“Os homens fazem sua própria história, mas não a fazem como querem; não a fazem sob circunstâncias de sua escolha, e sim sob aquelas com que se defrontam diretamente” ( MARX, Karl)
O Supremo Tribunal Federal iniciou hoje o julgamento da ADO 26 sobre a criminalização da LGBTIfobia. Queríamos estar discutindo junto com a sociedade brasileira as melhores maneiras de combater a LGBTIfobia, por meio da educação para a diversidade e da formulação de políticas públicas inclusivas. Infelizmente, no Brasil que elegeu Bolsonaro, não é esse o debate que está colocado para a opinião pública. O que será julgado pelo STF, como continuidade do debate eleitoral, é se as vidas de LGBTIs importam ou não. E quanto a essa questão, não podemos titubear em dizer que sim, nossas vidas importam.

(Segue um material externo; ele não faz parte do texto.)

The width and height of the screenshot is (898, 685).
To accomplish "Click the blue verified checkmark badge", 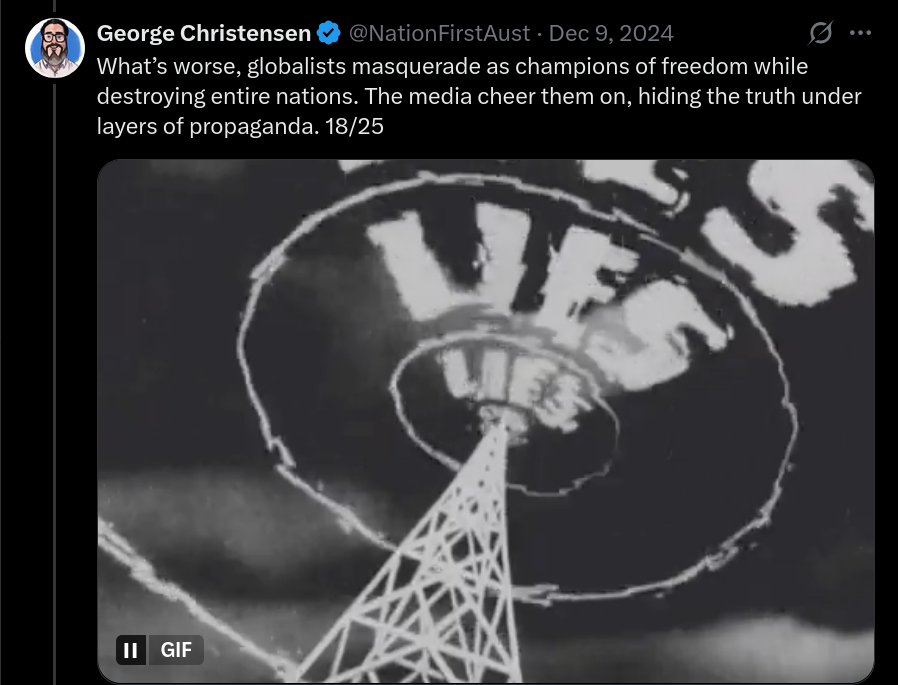I will (329, 33).
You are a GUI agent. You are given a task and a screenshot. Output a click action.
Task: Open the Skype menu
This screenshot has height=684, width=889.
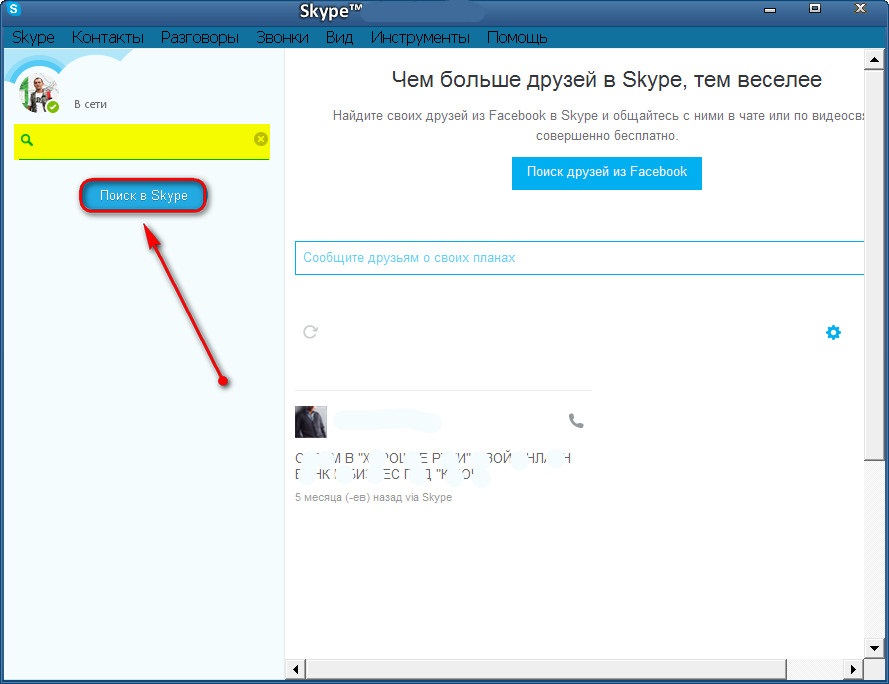tap(33, 38)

A redução do debate sobre a criminalização em termos de “sim ou não”, nesta conjuntura especificamente, não nos cabe. O lesbocídio teve um aumento de 237% em 03 anos. O Brasil é o país que mais mata pessoas trans do mundo. As denúncias de LGBTIfobia vem aumentando exponencialmente. É preciso compreender que estamos falando sobre parar de reivindicar nossas mortes. É preciso considerar a imensa fragilidade e a permissão social para a violência contra LGBTIs. Qualquer redução deste debate a um binário purista será insuficiente para esta conjuntura e tempo histórico e, inevitavelmente, insuficiente no diálogo com os muitos movimentos sociais e suas trajetórias, envolvidas.
A posse de Jair Bolsonaro como presidente do Brasil, apresentando um discurso nitidamente militarista, machista, LGBTIfóbico, racista e de criminalização dos movimentos sociais. A agenda bolsonarista expressa perseguição nominal ao PSOL e a quadros do partido como Jean Wyllys, recentemente forçado ao exílio para defender a própria vida. Os recentes acontecimentos apontam para o risco do aprofundamento da violência contra LGBTs, e, sobretudo, para a exposição definitiva deste conjunto de vidas à morte e à vulnerabilidade extremas.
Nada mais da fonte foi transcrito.